BlackBerry has issued a public advisory identifying an integer overflow issue with multiple Real Time Operating Systems (“RTOS”) from multiple vendors, including older versions of the QNX RTOS.
BlackBerry says it is aware of this matter and can confirm that it does not impact current or recent versions of the QNX RTOS, but rather versions dating from 2012 and earlier.
The advisory addresses an integer overflow vulnerability in the calloc() function of the C runtime library in affected versions of the BlackBerry QNX Software Development Platform (SDP)version 6.5.0SP1 and earlier, QNX OS for Medical 1.1 and earlier, and QNX OS for Safety1.0.1 earlier that could potentially allow a successful attacker to perform a denial of service or execute arbitrary code.

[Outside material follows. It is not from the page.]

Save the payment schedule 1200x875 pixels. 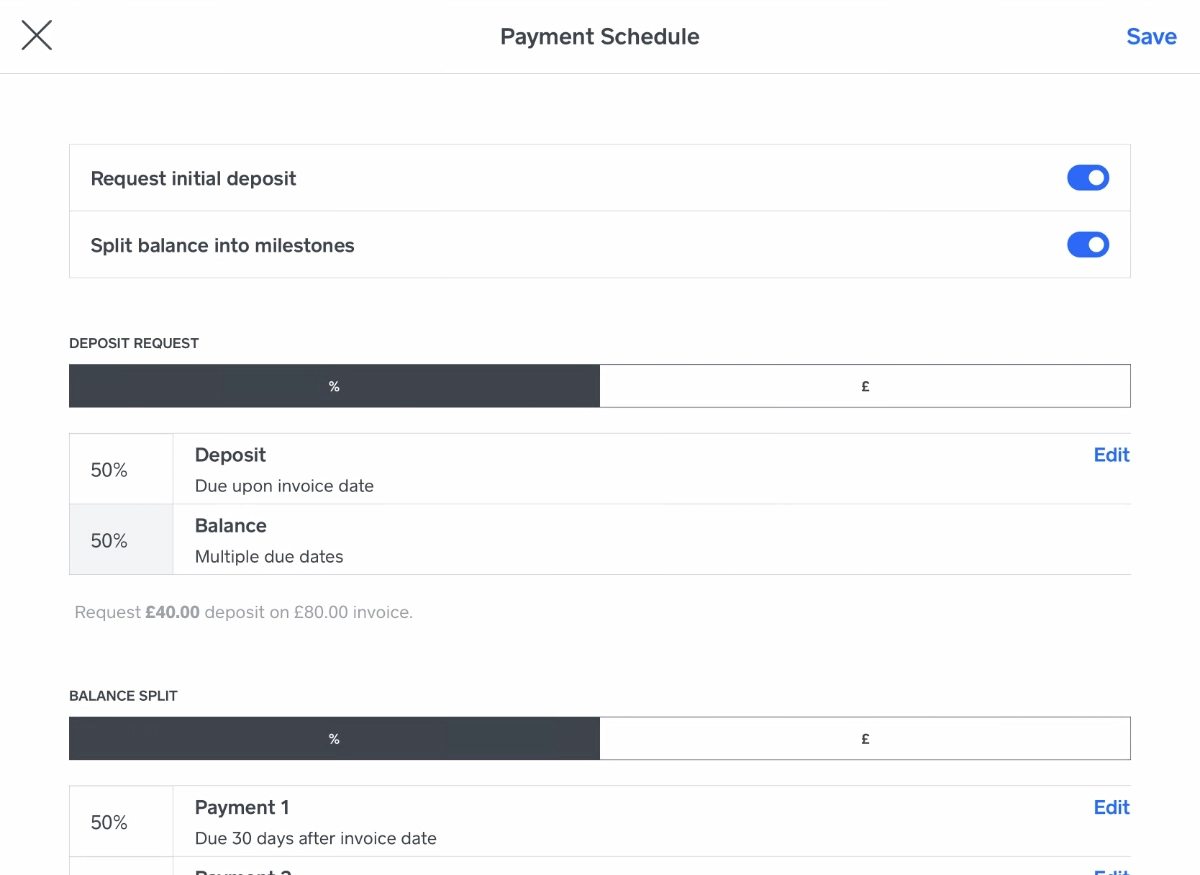tap(1151, 36)
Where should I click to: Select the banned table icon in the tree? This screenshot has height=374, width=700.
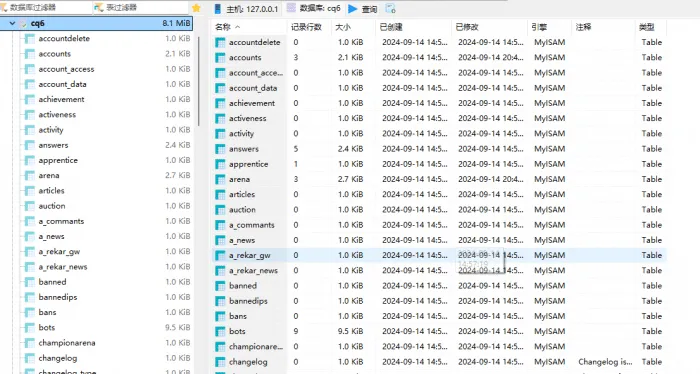pos(30,282)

BlackBerry says it is not aware of any exploitation of this vulnerability.
The company said in a statement:
BlackBerry is aware of this matter and can confirm that it does not impact current or recent versions of the QNX RTOS, but rather versions dating from 2012 and earlier.
All potentially affected customers have been notified. BlackBerry has made software patches available to resolve the matter. Additionally, BlackBerry is providing 24/7 support to customers as required. At this time no customers have indicated that they have been impacted.
Keeping our software secure is imperative to BlackBerry and the company takes its critical role in other companies embedded software supply chains with the utmost seriousness.
BlackBerry is assisting relevant Government agencies and other industry groups.